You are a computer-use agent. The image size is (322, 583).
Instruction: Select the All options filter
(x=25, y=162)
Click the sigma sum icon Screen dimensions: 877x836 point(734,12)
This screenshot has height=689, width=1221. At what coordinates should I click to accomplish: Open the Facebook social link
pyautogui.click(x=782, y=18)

···

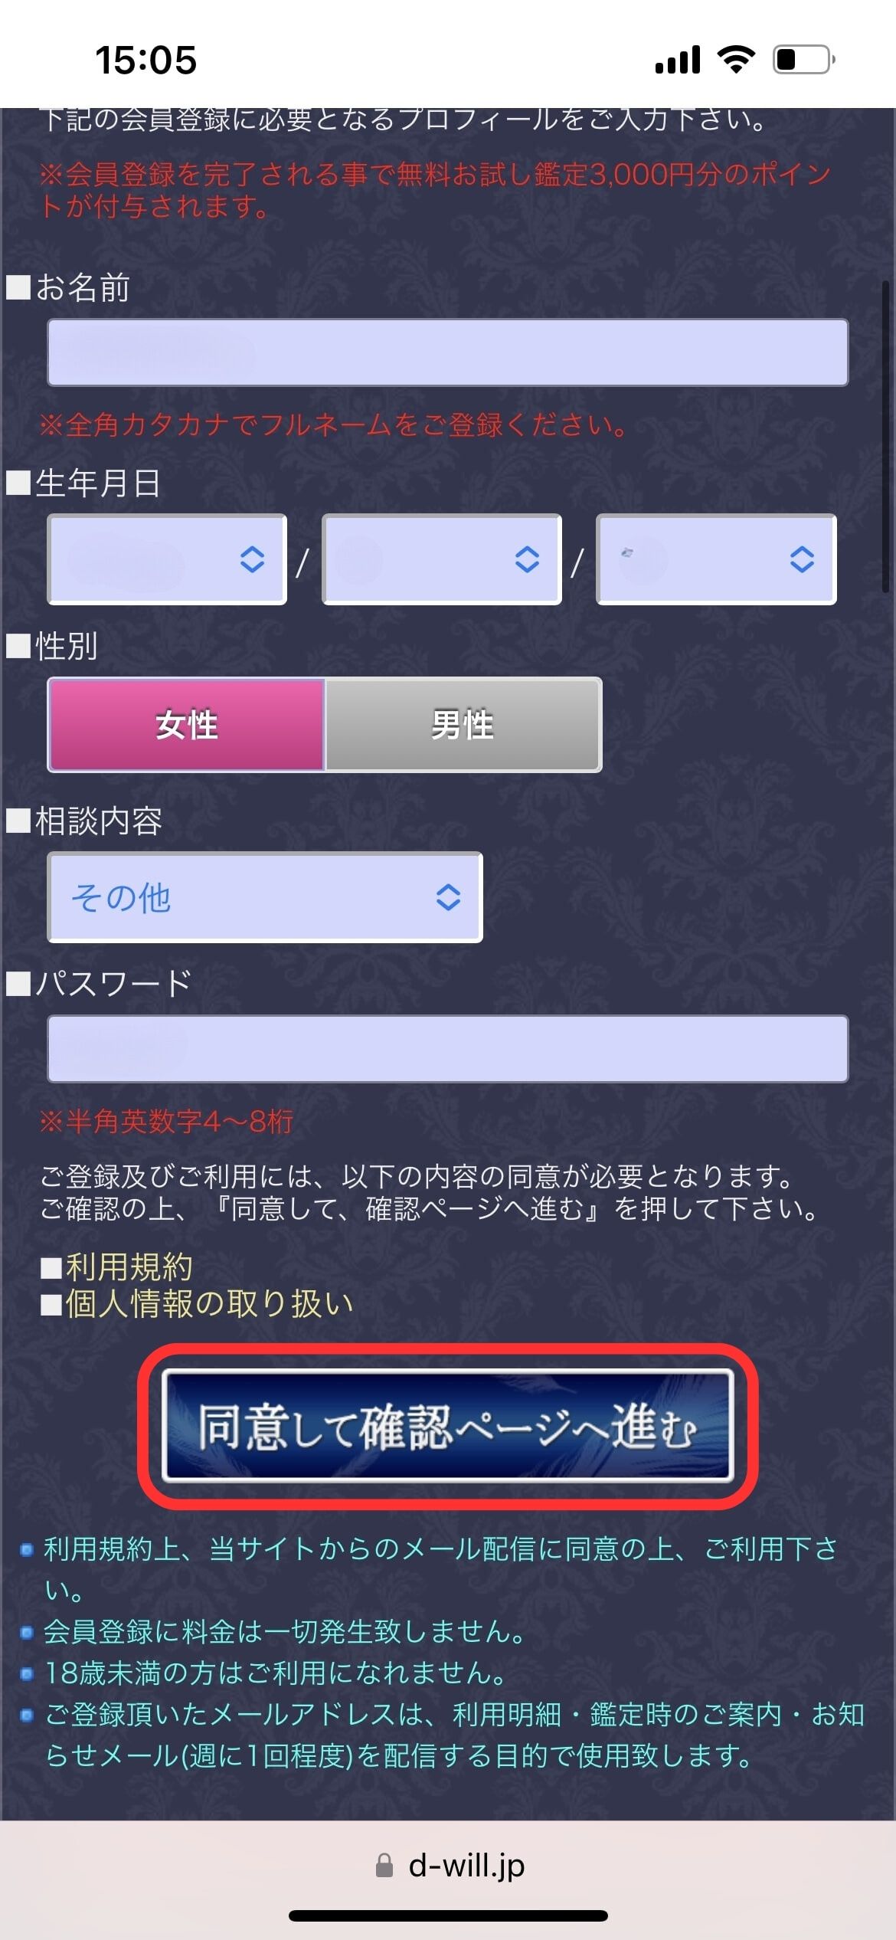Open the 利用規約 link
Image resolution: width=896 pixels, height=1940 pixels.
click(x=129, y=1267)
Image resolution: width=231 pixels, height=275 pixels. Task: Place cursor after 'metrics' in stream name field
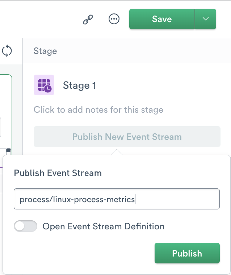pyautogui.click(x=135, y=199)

···

From the data above, reproduce word for word the lines running from the line with "You are a computer-use" to the line with "Click the sigma", ends included.

- _EXERCISE OUTPUT_:
You are a computer-use agent. The image size is (322, 583).
Instruction: Select the All options filter
(x=25, y=162)
Click the sigma sum icon Screen dimensions: 877x836 point(734,12)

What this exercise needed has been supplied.